John wrote down the name of a chemist who sold the kind of CPAP machine I required, as well as the pressure at which the machine would need to be set. I didn’t notice what pen he used. I was too busy looking at where I had to go next.

The best part of two decades later, in the early days of 2017, I caught up with John again. Both our lives had moved along in surprising ways, and his rooms now had a commanding view of St. Patrick’s Cathedral in Melbourne. We shared a laugh about the ways in which the cathedral had been helping people to sleep for longer than he had. I asked him about the latest news from the world of sleep medicine.

“The biggest change is in the area of awareness,” John said. “Everyone knows about sleep now.”

I wasn’t surprised to hear this. There was hardly a day when sleep wasn’t in the news in some way, shape, or form. It was even beginning to compete with restaurant reviews as a topic for lifestyle discussion.

“People now see sleep as a component of wellness. They used to talk of the importance of diet and exercise. Now they talk about diet, exercise, and sleep.”

Every year, John tries to attend the meeting of the American Academy of Sleep Medicine, which takes place in cities such as Boston and Denver and attracts more than six thousand registrants. These are just some of the hardcore professionals in the field.

John went on to describe how his practice had developed. “Seventy percent of our patients who have sleep apnea have one or more other sleep issues. We focus just as much on them. We have seen strange sleep behaviors such as parasomnias and even what we call sexsomnias feature in a number of legal cases.”

These are situations in which people do things while asleep that they wouldn’t dream of, so to speak, in normal life.
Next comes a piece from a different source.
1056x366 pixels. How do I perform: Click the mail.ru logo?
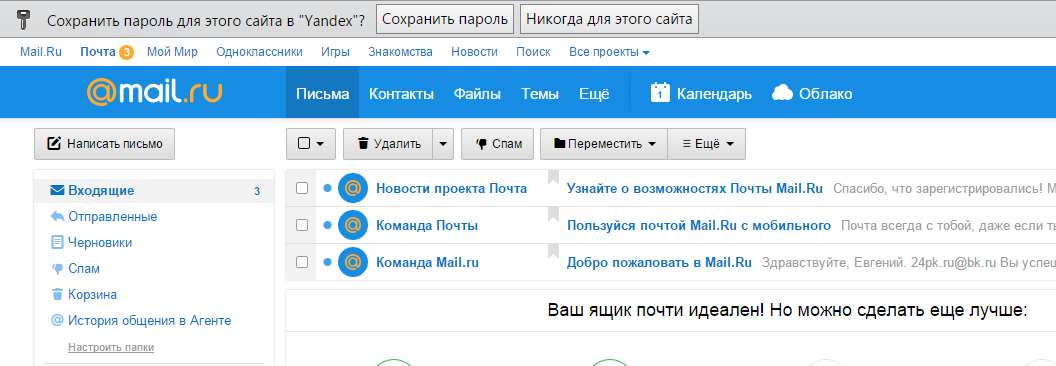point(154,92)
John continued, “Judges will now accept the fact that a patient has a parasomnia but may not necessarily accept that as a defense for a crime committed in the night.”

Sleep still keeps John awake at night. After twenty-five years in the game, he is clearly still buzzing with news from the frontiers of research. He speaks, for example, about new understandings of the role of orexin (also called hypocretin), a neuropeptide, in regulating our sleep/wake function. This has had major implications for the treatment of narcolepsy and the creation of new drugs that are continually arriving on the market. There is an entire new class of drug called DORAs, meaning dual orexin receptor antagonist.

“There are multiple competing DORAs coming through. Those drugs are worth a lot of money,” John says. “A lot of money.”

This prompts me to mention the problems I had with Permax, the mischievous drug I had been taking for restless legs. John listens sympathetically. “Twelve of our patients who were using Permax lost a total of $12 million through gambling,” he says candidly. When it comes to sleep, he treats drugs with extreme caution.